─── Records supplied

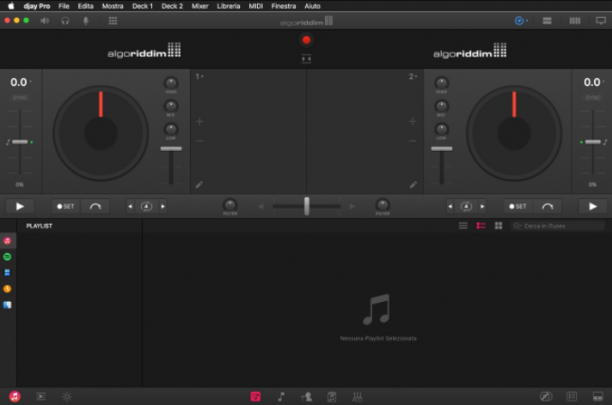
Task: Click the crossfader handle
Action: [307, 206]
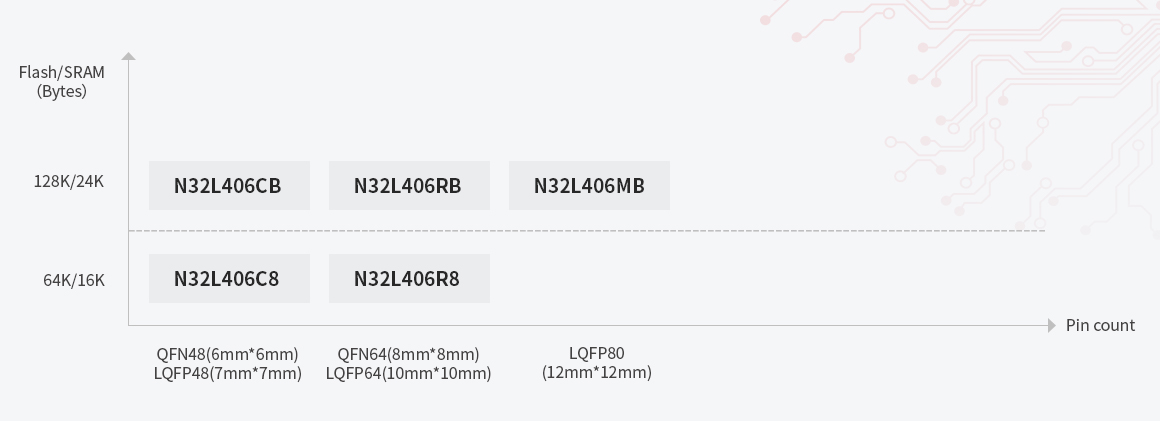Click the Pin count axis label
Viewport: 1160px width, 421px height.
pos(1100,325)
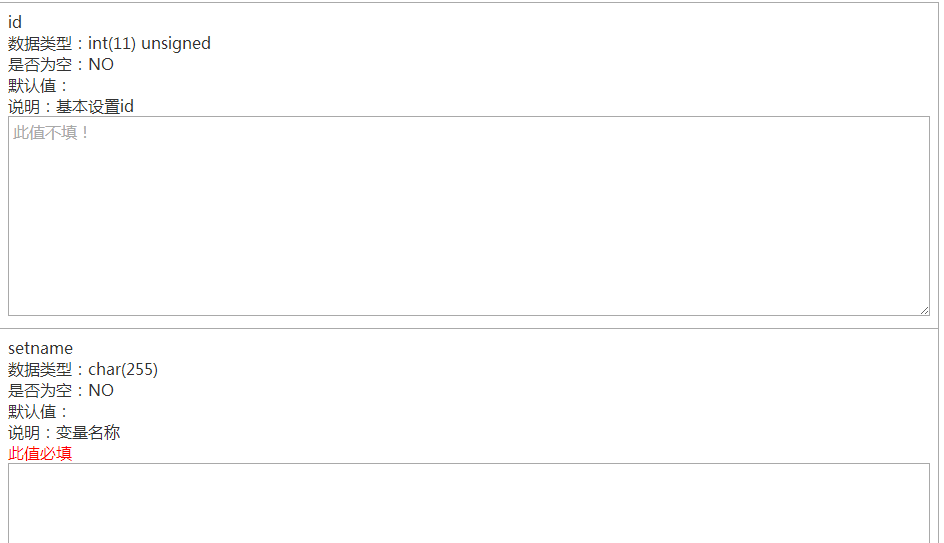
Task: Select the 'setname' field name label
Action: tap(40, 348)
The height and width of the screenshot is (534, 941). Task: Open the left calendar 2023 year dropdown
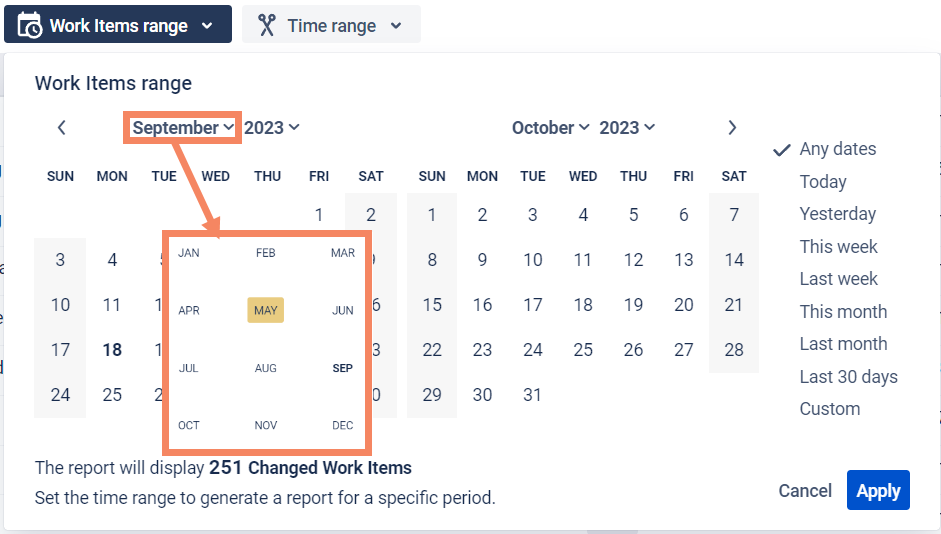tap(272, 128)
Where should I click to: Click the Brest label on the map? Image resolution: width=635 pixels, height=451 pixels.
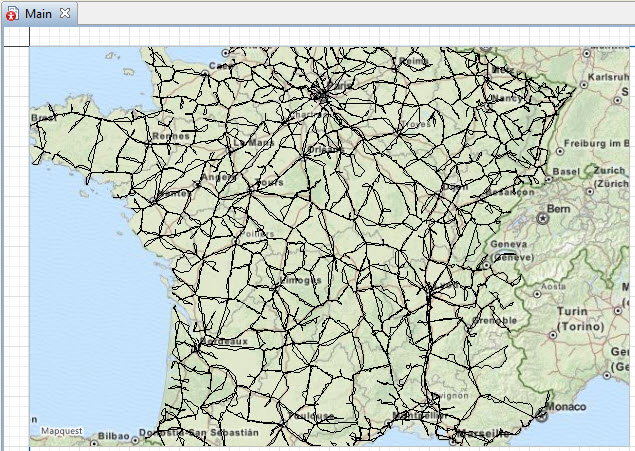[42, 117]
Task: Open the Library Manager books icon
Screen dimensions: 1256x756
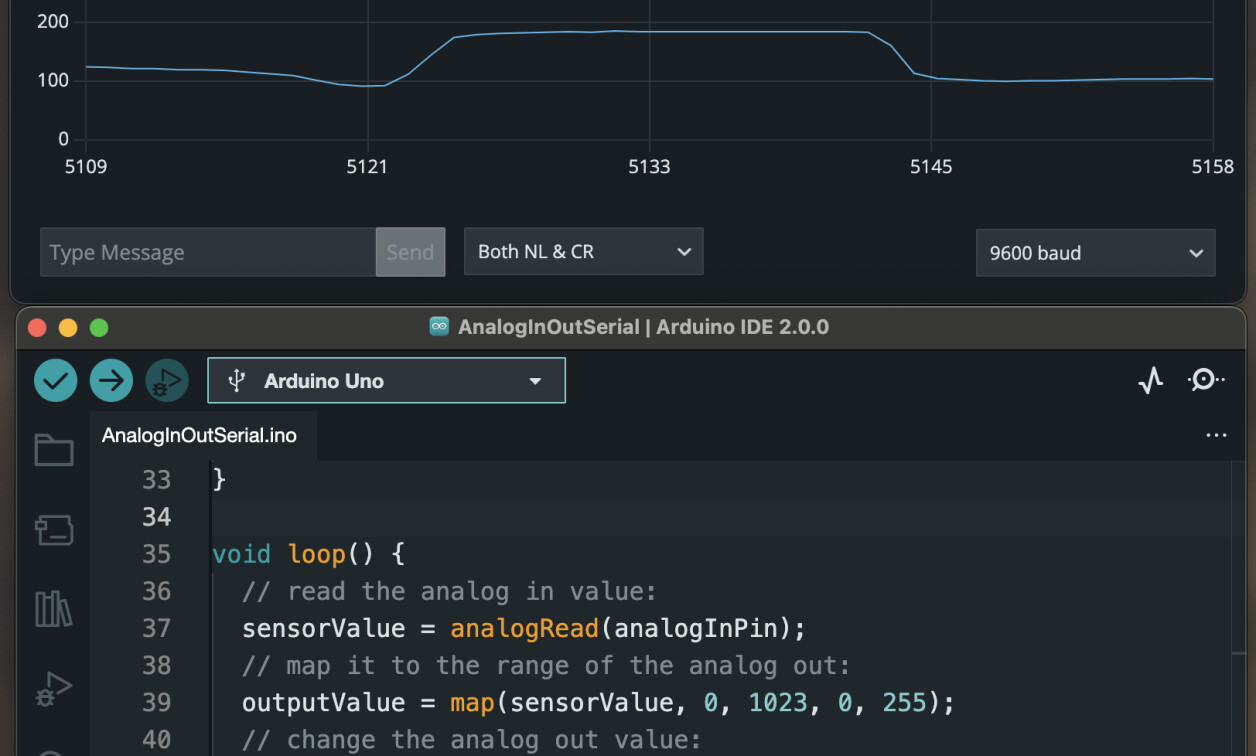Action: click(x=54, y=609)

──────

▸ **Activity**: Each line from the one containing "Task: Open the Library Manager books icon" through the last line of the entries above is to be extracted exactly. Pictures are not part of the copy.

▸ **Solution to the problem**:
Task: Open the Library Manager books icon
Screen dimensions: 1256x756
Action: click(x=54, y=609)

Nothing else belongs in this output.